Il plenum si è allineato agli Stati e ha accettato con 141 voti a 45 di cancellare la "clausola di reimportazione". Introdotta dalla stessa Camera del popolo, aveva lo scopo di vietare alle società elvetiche di acquistare all'estero merci svizzere esportate a prezzi inferiori a quelli praticati nella Confederazione. Sarà comunque ancora possibile limitare la possibilità di procurarsi in un Paese straniero a prezzi vantaggiosi beni o servizi proposti in Svizzera e all'estero.
Le due Camere hanno trovato un accordo anche in merito al divieto di blocchi geografici per il commercio online, il cosiddetto geo-blocking. Con 143 voti a 38 e 8 astensioni, il Nazionale ha seguito la posizione degli Stati per quanto riguarda le eccezioni, che saranno ancorate nella legge, e non in un'ordinanza, come auspicato in un primo tempo.
La Camera dei cantoni voleva inizialmente scindere la questione del geo-blocking e regolarla separatamente, considerando poco convincente la formulazione attuale, ma ha poi deciso di integrarla nel controprogetto così da convincere i promotori dell'iniziativa a ritirarla.
Il ministro dell'economia Guy Parmelin ha avvertito che è impossibile garantire fino a che punto questo articolo avrà un effetto sugli acquirenti svizzeri. La disposizione si basa inoltre sul diritto europeo, che regola la questione con due regolamenti lunghi oltre 30 pagine, cosa impossibile da fare in breve, ha ammonito il consigliere federale.
I promotori dell'iniziativa hanno accolto con favore le misure approvate dal Parlamento e ritengono che "le modifiche legislative adottate costituiscano un mezzo efficace per combattere i prezzi eccessivi in Svizzera". Il testo sarà ritirato se il controprogetto sarà adottato nelle votazioni finali di venerdì e se non sarà lanciato un referendum.
L'iniziativa popolare "Stop all'isola dei prezzi elevati - per prezzi equi (Iniziativa per prezzi equi)" chiede alla Confederazione di modificare la legge sui cartelli (LCart) per permettere alle aziende svizzere di acquistare all'estero senza passare attraverso importatori e fornitori.
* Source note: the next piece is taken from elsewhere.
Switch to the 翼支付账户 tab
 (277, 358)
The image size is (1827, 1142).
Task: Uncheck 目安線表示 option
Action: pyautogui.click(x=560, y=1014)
La non discriminazione dovrebbe valere anche per il commercio online.
I prezzi gonfiati in Svizzera non penalizzano soltanto i consumatori. Sono toccati anche il settore alberghiero, la ristorazione, l'agricoltura e l'industria. Stando a un recente studio, il sovraccosto per le imprese e i consumatori elvetici ammonterebbe ad oltre 15 miliardi di franchi annui.
Il Parlamento ha però ritenuto che l'iniziativa si spingesse troppo oltre, e ha preferito opporle un controprogetto indiretto. La destra ha cercato di affossarlo, sostenendo che i prezzi elvetici sono elevati perché i salari sono più alti e i servizi e le risorse sono più costosi. Secondo la maggioranza del Parlamento non c'è però alcuna giustificazione per le grosse differenze di prezzo riscontrate nei prodotti fabbricati all'estero e ha ritenuto indispensabile intervenire.
La revisione della Legge sui cartelli suggerita dal governo come controprogetto amplia la definizione di posizione dominante. Il suo ambito d'applicazione è tuttavia limitato alle relazioni commerciali con l'estero. Ritenendo la proposta insufficiente, le Camere hanno apportato diverse modifiche. Oltre agli ostacoli alla concorrenza, anche le pratiche che svantaggiano i partner commerciali devono per esempio essere considerate violazioni. La misura interesserebbe fornitori e acquirenti.